[Data entries]
* * * * * * *
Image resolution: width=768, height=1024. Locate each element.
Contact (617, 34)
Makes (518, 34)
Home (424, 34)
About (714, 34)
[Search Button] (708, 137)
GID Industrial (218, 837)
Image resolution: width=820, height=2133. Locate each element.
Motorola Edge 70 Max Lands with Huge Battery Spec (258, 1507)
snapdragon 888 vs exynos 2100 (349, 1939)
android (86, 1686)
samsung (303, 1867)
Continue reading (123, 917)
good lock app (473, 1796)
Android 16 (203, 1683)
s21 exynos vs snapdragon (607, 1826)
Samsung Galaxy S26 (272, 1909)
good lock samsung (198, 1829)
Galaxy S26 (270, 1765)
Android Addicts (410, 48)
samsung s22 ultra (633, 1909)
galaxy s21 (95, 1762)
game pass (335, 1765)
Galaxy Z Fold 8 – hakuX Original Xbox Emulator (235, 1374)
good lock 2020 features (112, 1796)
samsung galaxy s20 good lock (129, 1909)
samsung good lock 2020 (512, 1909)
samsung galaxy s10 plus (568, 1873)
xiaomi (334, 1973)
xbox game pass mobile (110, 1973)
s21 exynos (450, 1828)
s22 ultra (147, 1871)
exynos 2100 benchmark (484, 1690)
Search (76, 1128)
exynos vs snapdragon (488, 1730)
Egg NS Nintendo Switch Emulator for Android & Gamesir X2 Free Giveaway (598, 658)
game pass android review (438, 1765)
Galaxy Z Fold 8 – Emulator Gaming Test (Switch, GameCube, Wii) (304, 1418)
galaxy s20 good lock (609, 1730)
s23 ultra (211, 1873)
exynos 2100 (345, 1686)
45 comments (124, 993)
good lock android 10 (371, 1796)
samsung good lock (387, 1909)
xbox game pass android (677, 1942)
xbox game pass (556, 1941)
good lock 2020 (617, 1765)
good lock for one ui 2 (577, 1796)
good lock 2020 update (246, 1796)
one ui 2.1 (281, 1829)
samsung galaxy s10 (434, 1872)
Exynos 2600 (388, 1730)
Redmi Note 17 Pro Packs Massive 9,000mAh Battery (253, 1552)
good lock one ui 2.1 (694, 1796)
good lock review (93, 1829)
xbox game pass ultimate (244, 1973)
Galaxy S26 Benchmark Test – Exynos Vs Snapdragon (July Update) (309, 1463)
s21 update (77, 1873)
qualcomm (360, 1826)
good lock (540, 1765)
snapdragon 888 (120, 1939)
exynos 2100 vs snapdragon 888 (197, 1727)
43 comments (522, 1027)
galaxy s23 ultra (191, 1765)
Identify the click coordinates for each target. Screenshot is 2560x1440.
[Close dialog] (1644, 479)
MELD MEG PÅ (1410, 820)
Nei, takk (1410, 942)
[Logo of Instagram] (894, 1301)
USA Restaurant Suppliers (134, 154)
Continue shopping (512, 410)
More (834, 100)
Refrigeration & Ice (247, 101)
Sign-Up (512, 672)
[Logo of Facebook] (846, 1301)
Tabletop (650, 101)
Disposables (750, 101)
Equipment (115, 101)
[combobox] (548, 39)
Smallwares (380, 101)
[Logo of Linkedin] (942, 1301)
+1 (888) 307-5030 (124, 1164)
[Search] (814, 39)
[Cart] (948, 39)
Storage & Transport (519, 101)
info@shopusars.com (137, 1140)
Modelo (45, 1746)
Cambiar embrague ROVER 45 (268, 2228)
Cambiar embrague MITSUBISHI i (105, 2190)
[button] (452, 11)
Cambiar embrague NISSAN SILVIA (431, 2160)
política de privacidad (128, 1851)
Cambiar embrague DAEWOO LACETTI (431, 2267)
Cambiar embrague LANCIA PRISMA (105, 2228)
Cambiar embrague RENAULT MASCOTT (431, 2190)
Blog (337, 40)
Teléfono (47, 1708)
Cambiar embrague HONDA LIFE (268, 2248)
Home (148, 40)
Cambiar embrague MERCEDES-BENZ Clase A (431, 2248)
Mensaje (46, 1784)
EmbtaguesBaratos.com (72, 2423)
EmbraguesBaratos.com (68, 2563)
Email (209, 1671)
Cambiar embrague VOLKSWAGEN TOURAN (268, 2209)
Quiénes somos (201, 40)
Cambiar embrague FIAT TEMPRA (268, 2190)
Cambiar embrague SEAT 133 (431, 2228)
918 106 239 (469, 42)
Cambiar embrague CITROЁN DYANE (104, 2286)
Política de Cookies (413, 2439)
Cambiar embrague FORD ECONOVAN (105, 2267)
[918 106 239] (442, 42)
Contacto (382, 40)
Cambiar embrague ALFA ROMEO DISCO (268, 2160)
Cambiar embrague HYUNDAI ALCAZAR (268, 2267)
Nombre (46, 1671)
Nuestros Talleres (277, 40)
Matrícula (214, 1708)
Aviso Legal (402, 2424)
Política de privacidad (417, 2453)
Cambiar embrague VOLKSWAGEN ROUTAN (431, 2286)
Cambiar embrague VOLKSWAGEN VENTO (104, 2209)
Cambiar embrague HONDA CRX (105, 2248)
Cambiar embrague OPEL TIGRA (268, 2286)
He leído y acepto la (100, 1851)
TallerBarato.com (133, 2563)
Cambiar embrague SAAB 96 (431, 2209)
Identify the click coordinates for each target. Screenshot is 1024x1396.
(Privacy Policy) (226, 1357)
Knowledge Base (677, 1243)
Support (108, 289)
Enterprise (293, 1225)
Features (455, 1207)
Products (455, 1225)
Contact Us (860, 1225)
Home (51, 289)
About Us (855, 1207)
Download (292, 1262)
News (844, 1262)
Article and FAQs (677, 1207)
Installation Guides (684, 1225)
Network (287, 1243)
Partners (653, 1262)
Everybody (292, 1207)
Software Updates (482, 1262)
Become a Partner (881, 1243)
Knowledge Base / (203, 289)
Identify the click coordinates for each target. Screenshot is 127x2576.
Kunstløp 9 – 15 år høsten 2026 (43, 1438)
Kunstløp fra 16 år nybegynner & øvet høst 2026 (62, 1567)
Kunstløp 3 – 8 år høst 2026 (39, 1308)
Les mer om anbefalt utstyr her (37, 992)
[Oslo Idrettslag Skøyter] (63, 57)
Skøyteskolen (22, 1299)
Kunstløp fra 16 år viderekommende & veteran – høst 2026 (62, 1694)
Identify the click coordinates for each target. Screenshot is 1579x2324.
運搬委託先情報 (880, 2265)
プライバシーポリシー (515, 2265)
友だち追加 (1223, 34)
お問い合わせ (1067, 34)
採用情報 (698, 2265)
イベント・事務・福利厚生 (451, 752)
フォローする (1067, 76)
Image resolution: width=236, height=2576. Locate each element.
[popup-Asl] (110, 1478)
* * * * * * *
Nothing in the data should be altered; please repeat it exactly.

Image resolution: width=768, height=1024. Locate each element.
Contact (617, 34)
Makes (518, 34)
Home (424, 34)
About (714, 34)
[Search Button] (708, 137)
GID Industrial (218, 837)
Image resolution: width=820, height=2133. Locate each element.
Motorola Edge 70 Max Lands with Huge Battery Spec (258, 1507)
snapdragon 888 vs exynos 2100 (349, 1939)
android (86, 1686)
samsung (303, 1867)
Continue reading (123, 917)
good lock app (473, 1796)
Android 16 (203, 1683)
s21 exynos vs snapdragon (607, 1826)
Samsung Galaxy S26 (272, 1909)
good lock samsung (198, 1829)
Galaxy S26 (270, 1765)
Android Addicts (410, 48)
samsung s22 ultra (633, 1909)
galaxy s21 (95, 1762)
game pass (335, 1765)
Galaxy Z Fold 8 – hakuX Original Xbox Emulator (235, 1374)
good lock 2020 features (112, 1796)
samsung galaxy s20 good lock (129, 1909)
samsung good lock 2020 (512, 1909)
samsung galaxy s10 plus (568, 1873)
xiaomi (334, 1973)
xbox game pass mobile (110, 1973)
s21 exynos (450, 1828)
s22 ultra (147, 1871)
exynos 2100 benchmark (484, 1690)
Search (76, 1128)
exynos vs snapdragon (488, 1730)
Egg NS Nintendo Switch Emulator for Android & Gamesir X2 Free Giveaway (598, 658)
game pass android review (438, 1765)
Galaxy Z Fold 8 – Emulator Gaming Test (Switch, GameCube, Wii) (304, 1418)
galaxy s20 good lock (609, 1730)
s23 ultra (211, 1873)
exynos 2100 (345, 1686)
45 comments (124, 993)
good lock android 10 (371, 1796)
samsung good lock (387, 1909)
xbox game pass android (677, 1942)
xbox game pass (556, 1941)
good lock 2020 (617, 1765)
good lock for one ui 2 (577, 1796)
good lock 2020 update (246, 1796)
one ui 2.1 (281, 1829)
samsung galaxy s10 (434, 1872)
Exynos 2600 (388, 1730)
Redmi Note 17 Pro Packs Massive 9,000mAh Battery (253, 1552)
good lock one ui 2.1 (694, 1796)
good lock review (93, 1829)
xbox game pass ultimate (244, 1973)
Galaxy S26 Benchmark Test – Exynos Vs Snapdragon (July Update) (309, 1463)
s21 update (77, 1873)
qualcomm (360, 1826)
good lock (540, 1765)
snapdragon 888 (120, 1939)
exynos 2100 vs snapdragon 888 (197, 1727)
43 comments (522, 1027)
galaxy s23 ultra (191, 1765)
Identify the click coordinates for each target. Screenshot is 2560x1440.
[Close dialog] (1644, 479)
MELD MEG PÅ (1410, 820)
Nei, takk (1410, 942)
[Logo of Instagram] (894, 1301)
USA Restaurant Suppliers (134, 154)
Continue shopping (512, 410)
More (834, 100)
Refrigeration & Ice (247, 101)
Sign-Up (512, 672)
[Logo of Facebook] (846, 1301)
Tabletop (650, 101)
Disposables (750, 101)
Equipment (115, 101)
[combobox] (548, 39)
Smallwares (380, 101)
[Logo of Linkedin] (942, 1301)
+1 (888) 307-5030 (124, 1164)
[Search] (814, 39)
[Cart] (948, 39)
Storage & Transport (519, 101)
info@shopusars.com (137, 1140)
Modelo (45, 1746)
Cambiar embrague ROVER 45 (268, 2228)
Cambiar embrague MITSUBISHI i (105, 2190)
[button] (452, 11)
Cambiar embrague NISSAN SILVIA (431, 2160)
política de privacidad (128, 1851)
Cambiar embrague DAEWOO LACETTI (431, 2267)
Cambiar embrague LANCIA PRISMA (105, 2228)
Cambiar embrague RENAULT MASCOTT (431, 2190)
Blog (337, 40)
Teléfono (47, 1708)
Cambiar embrague HONDA LIFE (268, 2248)
Home (148, 40)
Cambiar embrague MERCEDES-BENZ Clase A (431, 2248)
Mensaje (46, 1784)
EmbtaguesBaratos.com (72, 2423)
EmbraguesBaratos.com (68, 2563)
Email (209, 1671)
Cambiar embrague VOLKSWAGEN TOURAN (268, 2209)
Quiénes somos (201, 40)
Cambiar embrague FIAT TEMPRA (268, 2190)
Cambiar embrague SEAT 133 (431, 2228)
918 106 239 (469, 42)
Cambiar embrague CITROЁN DYANE (104, 2286)
Política de Cookies (413, 2439)
Cambiar embrague FORD ECONOVAN (105, 2267)
[918 106 239] (442, 42)
Contacto (382, 40)
Cambiar embrague ALFA ROMEO DISCO (268, 2160)
Cambiar embrague HYUNDAI ALCAZAR (268, 2267)
Nombre (46, 1671)
Nuestros Talleres (277, 40)
Matrícula (214, 1708)
Aviso Legal (402, 2424)
Política de privacidad (417, 2453)
Cambiar embrague VOLKSWAGEN ROUTAN (431, 2286)
Cambiar embrague VOLKSWAGEN VENTO (104, 2209)
Cambiar embrague HONDA CRX (105, 2248)
Cambiar embrague OPEL TIGRA (268, 2286)
He leído y acepto la (100, 1851)
TallerBarato.com (133, 2563)
Cambiar embrague SAAB 96 (431, 2209)
Identify the click coordinates for each target. Screenshot is 1024x1396.
(Privacy Policy) (226, 1357)
Knowledge Base (677, 1243)
Support (108, 289)
Enterprise (293, 1225)
Features (455, 1207)
Products (455, 1225)
Contact Us (860, 1225)
Home (51, 289)
About Us (855, 1207)
Download (292, 1262)
News (844, 1262)
Article and FAQs (677, 1207)
Installation Guides (684, 1225)
Network (287, 1243)
Partners (653, 1262)
Everybody (292, 1207)
Software Updates (482, 1262)
Become a Partner (881, 1243)
Knowledge Base / (203, 289)
Identify the click coordinates for each target. Screenshot is 127x2576.
Kunstløp 9 – 15 år høsten 2026 (43, 1438)
Kunstløp fra 16 år nybegynner & øvet høst 2026 (62, 1567)
Kunstløp 3 – 8 år høst 2026 (39, 1308)
Les mer om anbefalt utstyr her (37, 992)
[Oslo Idrettslag Skøyter] (63, 57)
Skøyteskolen (22, 1299)
Kunstløp fra 16 år viderekommende & veteran – høst 2026 (62, 1694)
Identify the click coordinates for each target. Screenshot is 1579x2324.
運搬委託先情報 (880, 2265)
プライバシーポリシー (515, 2265)
友だち追加 (1223, 34)
お問い合わせ (1067, 34)
採用情報 (698, 2265)
イベント・事務・福利厚生 (451, 752)
フォローする (1067, 76)
Image resolution: width=236, height=2576. Locate each element.
[popup-Asl] (110, 1478)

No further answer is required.